Friday, March 27, 2015

The United States’ First Gold Rush

The squeaking of the old windlass above the well slowly awakened me from my sleep. As I sat up in the bed, I remembered that greasing the windlass was one of the chores Papa had given me to do the day before and I had carelessly forgotten. Boy, was Papa going to be mad! I hurriedly dressed and ran downstairs to help bring in the water that was being drawn from the well. I greeted Mama with a good morning kiss, grabbed hold of the pail of water she was carrying, and followed her across the yard to the kitchen. I was a small boy, the age of twelve years, and by the time I reached the kitchen, which was about twenty feet behind the house, I had already splashed much of the water out of the pail onto the ground and myself. “Gosh it was cold!”

When I reached the kitchen door I remembered to put a few dippers full of clean water in the wash pan by the door so we could wash our hands before breakfast. After placing the pail of water on a small table in the corner of the kitchen, Mama told me to go to the house and wake my younger brother and sister. Within the next hour the whole family was seated at the table for breakfast. As Papa was saying grace, I remembered it was Sunday and I had a full day to play and do as I wished. Sunday at our home always meant a day of rest, for Papa did not believe in working on the Lord’s day. As we were eating, Papa reminded me that I had not greased the windlass as I was told to do the day before. He said it must be done in the morning or I would certainly be punished. I promised I would not forget this time.

After breakfast Papa went to the barn to hitch up the horses to the wagon so we could all make the half-hour trip to church for Sunday services. I begged Mama to let me stay home from church because I had something I wished to do. It took a lot of pleading, and she finally agreed to let me stay home, but only if my brother and sister stayed and I would agree to watch after them. What I had planned was an exciting day of bow and arrow fishing in the creek down behind the house. This was one of my favorite pastimes, and with all the chores around the farm, Sunday’s were the only free time I had.

After Mama and Papa left for church, I gathered up my bow and arrow, my brother and sister, and off to the creek we ran. Little Meadow Creek, as it was called, was not a very big creek. The deepest part of it was only about two feet deep, with most of it only six to eight inches deep. We quietly slipped along the creek bank searching for fish to shoot with my bow and arrow. With my little brother, it was almost impossible to sneak up on a fish that was lying still in the shallow water of the creek. Twice he slipped from the edge of the creek bank into the water, making enough noise to scare the fish a mile away.

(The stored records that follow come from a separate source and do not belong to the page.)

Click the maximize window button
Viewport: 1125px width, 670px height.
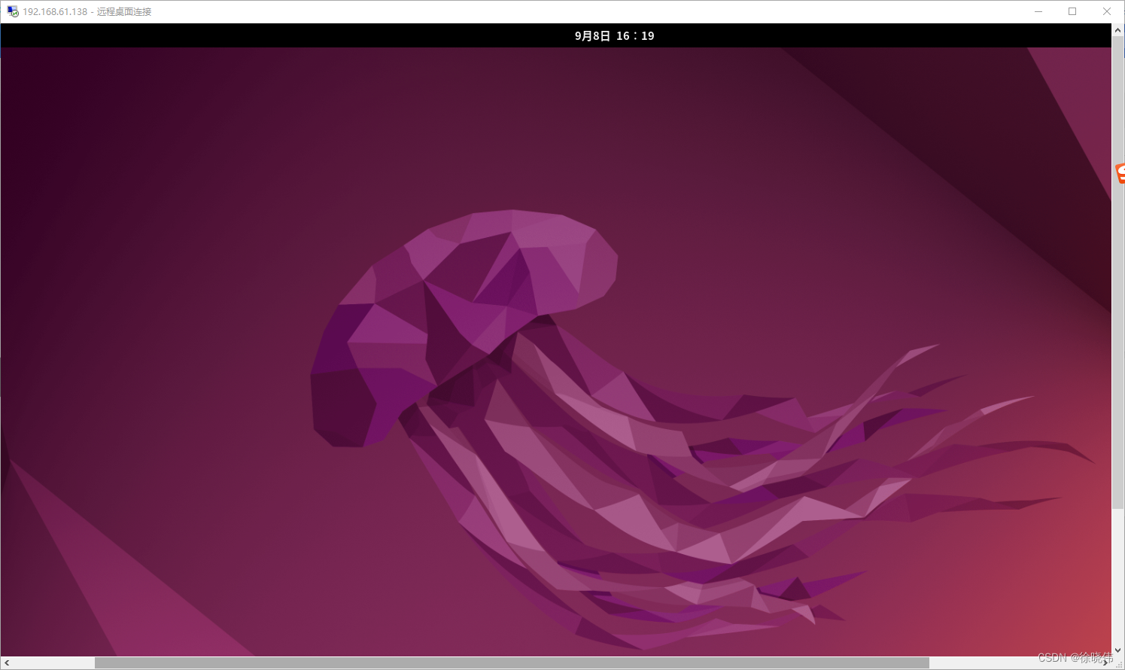(1073, 11)
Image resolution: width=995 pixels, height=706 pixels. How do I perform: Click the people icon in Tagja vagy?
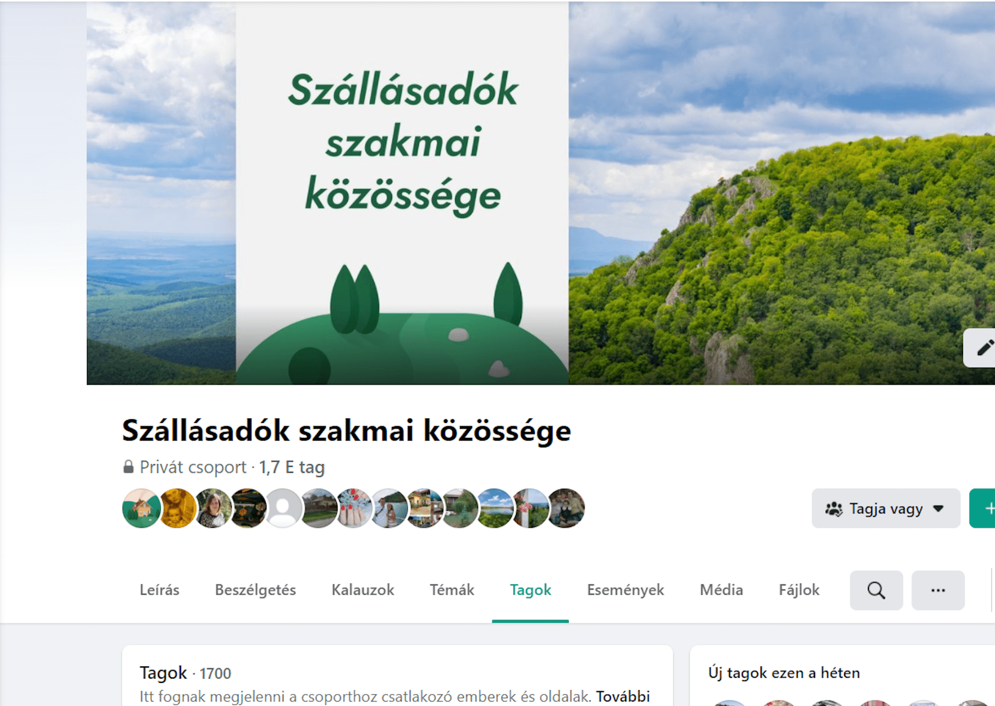click(x=834, y=509)
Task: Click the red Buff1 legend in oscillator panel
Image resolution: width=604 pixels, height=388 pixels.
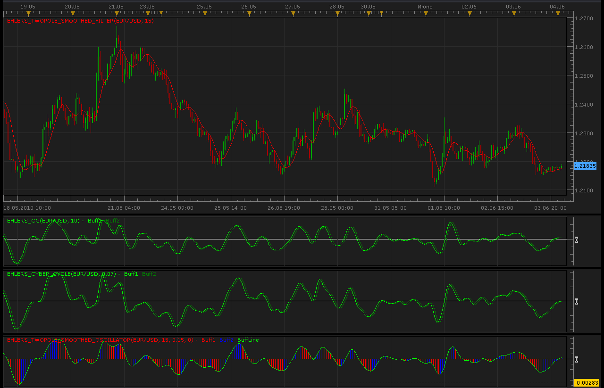Action: (209, 340)
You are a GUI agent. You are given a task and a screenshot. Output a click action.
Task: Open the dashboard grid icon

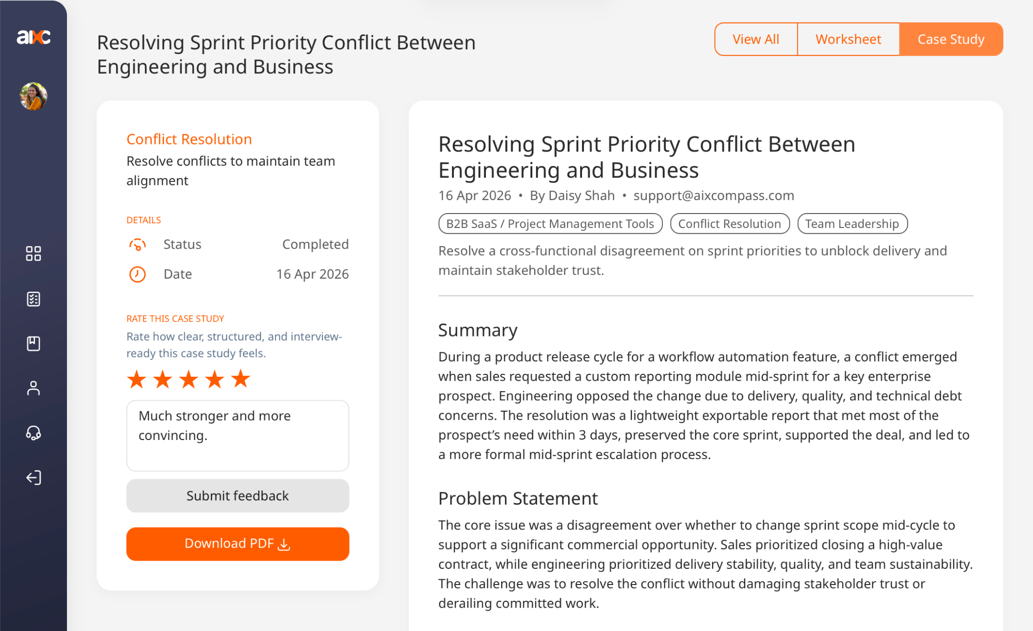tap(33, 254)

After hours of shooting at fish that always seemed to be moving and that I always missed, we finally came upon a big ole catfish lying real still on the bottom of the creek bed. This was one I was sure I would not miss. As I pulled back the arrow on my bow and took careful aim, my sister began hollering, “Shoot Conrad, Shoot!.” As she was shouting for me to shoot, she poked me in the back causing me to shoot before I was ready. As I watched, the arrow entered the water and slid across the back of the big ole catfish; he swam quickly away unharmed. I was so mad I felt like pushing her into the creek, but knew if I did she would tell Papa and he would give me the licking of my life.

I waded into the creek to get my arrow and as I reached down to get it I saw a large yellow rock laying to the side of where my arrow struck. I handed the arrow to my sister, reached back into the water, and grabbed hold of the strange looking rock. I was surprised that it was so heavy to be so small. It was about the size of one of my shoes, but it seemed to weigh as much as the pail of water I had carried earlier that morning.